The drop in unemployment suggests that the labor market is at or very near full employment, or the point when virtually all workers who are seeking a job have found one. Federal Reserve officials projected in March the jobless rate will average 4.7% to 5% over the long run.

While employers in several industries say it is harder to find workers compared with a few years ago, many are still reluctant to ramp up wages.

Average hourly earnings for private-sector workers increased by 4 cents to $26.22 an hour in May. From a year earlier, wages rose 2.5%. Annual wage gains have stayed near the 2.5% pace since late 2015, despite a steady decrease in the unemployment rate.

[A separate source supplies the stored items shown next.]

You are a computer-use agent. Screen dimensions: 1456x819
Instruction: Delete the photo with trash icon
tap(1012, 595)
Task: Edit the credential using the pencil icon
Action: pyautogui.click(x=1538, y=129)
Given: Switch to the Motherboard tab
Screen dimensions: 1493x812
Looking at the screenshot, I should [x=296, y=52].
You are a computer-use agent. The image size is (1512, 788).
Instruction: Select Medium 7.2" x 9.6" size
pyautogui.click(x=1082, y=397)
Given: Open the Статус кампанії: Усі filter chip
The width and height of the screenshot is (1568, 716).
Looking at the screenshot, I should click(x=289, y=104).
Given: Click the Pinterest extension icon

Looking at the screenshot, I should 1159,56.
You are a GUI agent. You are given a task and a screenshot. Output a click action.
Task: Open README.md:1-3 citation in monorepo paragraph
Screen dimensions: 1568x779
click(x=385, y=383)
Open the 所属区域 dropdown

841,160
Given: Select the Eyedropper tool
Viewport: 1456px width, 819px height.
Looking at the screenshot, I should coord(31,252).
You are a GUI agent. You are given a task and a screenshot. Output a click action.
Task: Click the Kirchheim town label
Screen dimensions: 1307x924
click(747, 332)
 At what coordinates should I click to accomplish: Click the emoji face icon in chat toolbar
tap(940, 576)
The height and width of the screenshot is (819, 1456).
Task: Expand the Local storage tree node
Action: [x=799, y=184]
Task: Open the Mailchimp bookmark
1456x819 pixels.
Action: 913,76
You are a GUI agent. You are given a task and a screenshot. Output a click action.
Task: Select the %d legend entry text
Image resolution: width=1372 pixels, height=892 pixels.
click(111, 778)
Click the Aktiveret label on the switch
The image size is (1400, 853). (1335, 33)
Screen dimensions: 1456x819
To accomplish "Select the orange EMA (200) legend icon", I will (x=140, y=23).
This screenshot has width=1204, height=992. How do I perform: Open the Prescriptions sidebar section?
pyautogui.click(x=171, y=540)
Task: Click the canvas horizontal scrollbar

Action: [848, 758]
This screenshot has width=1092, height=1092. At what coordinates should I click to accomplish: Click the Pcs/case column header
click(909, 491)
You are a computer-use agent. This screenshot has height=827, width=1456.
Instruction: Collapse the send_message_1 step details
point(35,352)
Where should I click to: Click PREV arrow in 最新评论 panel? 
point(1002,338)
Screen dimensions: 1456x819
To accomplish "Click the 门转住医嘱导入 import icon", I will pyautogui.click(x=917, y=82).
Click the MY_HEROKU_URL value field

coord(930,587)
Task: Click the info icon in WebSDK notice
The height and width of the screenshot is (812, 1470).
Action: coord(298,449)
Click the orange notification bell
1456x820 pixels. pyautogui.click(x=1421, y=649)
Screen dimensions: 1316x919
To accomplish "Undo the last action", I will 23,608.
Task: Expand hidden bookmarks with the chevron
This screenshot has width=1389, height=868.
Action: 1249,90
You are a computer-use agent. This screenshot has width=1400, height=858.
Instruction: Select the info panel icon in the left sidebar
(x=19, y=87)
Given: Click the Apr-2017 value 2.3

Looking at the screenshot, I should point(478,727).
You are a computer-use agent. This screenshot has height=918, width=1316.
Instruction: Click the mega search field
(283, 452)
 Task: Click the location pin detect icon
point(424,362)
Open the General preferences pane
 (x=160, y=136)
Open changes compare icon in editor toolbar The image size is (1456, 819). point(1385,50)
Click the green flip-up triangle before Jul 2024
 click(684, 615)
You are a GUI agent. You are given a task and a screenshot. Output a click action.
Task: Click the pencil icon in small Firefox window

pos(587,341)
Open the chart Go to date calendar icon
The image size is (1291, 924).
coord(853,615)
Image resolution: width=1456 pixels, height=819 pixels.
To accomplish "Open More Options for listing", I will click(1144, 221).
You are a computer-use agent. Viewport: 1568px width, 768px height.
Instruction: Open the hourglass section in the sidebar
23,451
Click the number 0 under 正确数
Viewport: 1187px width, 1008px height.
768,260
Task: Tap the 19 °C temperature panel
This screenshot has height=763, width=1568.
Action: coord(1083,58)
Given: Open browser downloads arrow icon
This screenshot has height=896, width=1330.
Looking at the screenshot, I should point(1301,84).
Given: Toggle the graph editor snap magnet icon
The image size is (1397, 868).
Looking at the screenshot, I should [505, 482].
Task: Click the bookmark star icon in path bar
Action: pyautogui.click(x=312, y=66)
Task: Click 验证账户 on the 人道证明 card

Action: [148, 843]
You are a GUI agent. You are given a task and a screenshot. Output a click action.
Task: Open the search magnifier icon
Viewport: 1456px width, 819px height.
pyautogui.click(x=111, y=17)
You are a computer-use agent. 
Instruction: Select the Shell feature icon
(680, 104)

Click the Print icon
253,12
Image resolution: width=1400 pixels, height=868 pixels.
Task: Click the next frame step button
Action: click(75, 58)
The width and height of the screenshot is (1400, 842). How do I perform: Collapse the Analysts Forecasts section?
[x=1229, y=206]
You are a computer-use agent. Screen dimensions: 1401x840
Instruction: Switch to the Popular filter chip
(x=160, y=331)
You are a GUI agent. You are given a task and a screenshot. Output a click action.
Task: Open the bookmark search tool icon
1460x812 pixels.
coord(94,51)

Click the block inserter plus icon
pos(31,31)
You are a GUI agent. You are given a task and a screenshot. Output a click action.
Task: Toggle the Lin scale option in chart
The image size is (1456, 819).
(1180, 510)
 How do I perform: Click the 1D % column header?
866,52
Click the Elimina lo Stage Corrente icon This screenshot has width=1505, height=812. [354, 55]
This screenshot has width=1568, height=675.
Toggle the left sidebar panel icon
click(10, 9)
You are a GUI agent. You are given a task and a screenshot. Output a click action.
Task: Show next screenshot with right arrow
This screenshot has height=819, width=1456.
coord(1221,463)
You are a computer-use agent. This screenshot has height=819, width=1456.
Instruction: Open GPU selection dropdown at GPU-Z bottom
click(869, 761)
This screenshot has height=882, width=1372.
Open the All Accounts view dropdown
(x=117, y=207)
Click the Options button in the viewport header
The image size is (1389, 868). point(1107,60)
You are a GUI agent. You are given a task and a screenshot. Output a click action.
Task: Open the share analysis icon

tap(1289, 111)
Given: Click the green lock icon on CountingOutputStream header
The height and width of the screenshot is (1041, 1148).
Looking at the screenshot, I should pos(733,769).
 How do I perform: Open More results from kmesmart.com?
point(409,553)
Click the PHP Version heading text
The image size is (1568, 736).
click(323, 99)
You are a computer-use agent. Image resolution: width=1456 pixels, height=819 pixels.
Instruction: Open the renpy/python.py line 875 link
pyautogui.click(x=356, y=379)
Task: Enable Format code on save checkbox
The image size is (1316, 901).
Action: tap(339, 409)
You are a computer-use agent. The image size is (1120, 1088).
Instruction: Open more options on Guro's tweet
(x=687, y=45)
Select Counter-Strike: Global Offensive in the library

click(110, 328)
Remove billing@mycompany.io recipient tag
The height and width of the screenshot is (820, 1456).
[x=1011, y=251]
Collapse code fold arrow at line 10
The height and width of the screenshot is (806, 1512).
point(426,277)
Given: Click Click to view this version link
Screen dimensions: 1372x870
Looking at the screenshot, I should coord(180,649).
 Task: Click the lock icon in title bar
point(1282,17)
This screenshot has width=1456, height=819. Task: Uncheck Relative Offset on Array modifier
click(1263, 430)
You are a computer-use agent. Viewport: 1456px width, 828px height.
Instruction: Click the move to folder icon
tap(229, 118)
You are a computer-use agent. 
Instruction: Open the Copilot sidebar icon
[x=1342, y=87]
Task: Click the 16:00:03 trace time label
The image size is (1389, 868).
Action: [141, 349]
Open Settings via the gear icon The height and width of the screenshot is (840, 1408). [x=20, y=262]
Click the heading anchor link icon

Typically, economists would expect falling unemployment to coincide with better wage gains. When the unemployment rate was 4.4% in May 2007, wages for nonsupervisory workers were growing better than 4% annually. In May 2001, those wages were up 4% from a year earlier. Nonsupervisory wages rose 2.4% last month, from a year earlier.

The historically low unemployment rate likely gives the Fed leeway to increase the central bank's benchmark interest rate later this month. Officials had said they expected hiring to ease from the robust pace recorded in recent years.

"This jobs report almost certainly does nothing to shift the Fed's thinking in June, and we expect a rate hike," said Megan Greene, chief economist at Manulife Asset Management.

But the low unemployment rate comes with the caveat that the labor force shrank last month. The labor-force participation rate fell to 62.7% in May from 62.9% in April. The rate has been trending near the lowest levels in since the 1970s, a time when women were entering the labor force in larger numbers.

The figures largely represent an aging population of Americans are increasingly retiring, but it could hit that modest wage growth is failing to pull some potential workers off the sidelines.

Friday's report showed payroll gains were revised down a net 66,000 in April and March. Through May, employers added an average 162,000 jobs to payrolls each month, a slower pace than the 187,000 jobs added monthly in 2016.

The U.S. labor market has been one of the brightest spots in a long recovery marked by slow economic growth. Employers have added jobs every month since October 2010. Consistent hiring has come despite historically soft economic growth of near a 2% annual rate since the expansion began eight years ago this month.

Last month, hiring was improved in the construction sector and was relatively strong in health care. Retailers and manufacturers shed jobs and leisure and hospitality, a category that includes restaurants, increase at a slower rate. Employment at all levels of government fell by 9,000 last month.

An alternative measure of unemployment and underemployment, which includes those who have stopped looking and those in part-time jobs who want full-time positions, was 8.4% in May, versus 8.6% the prior month. That rate has fallen even more sharply than the unemployment rate over the past year.

The rate, designated U-6, averaged 8.3% in the two years before the recession.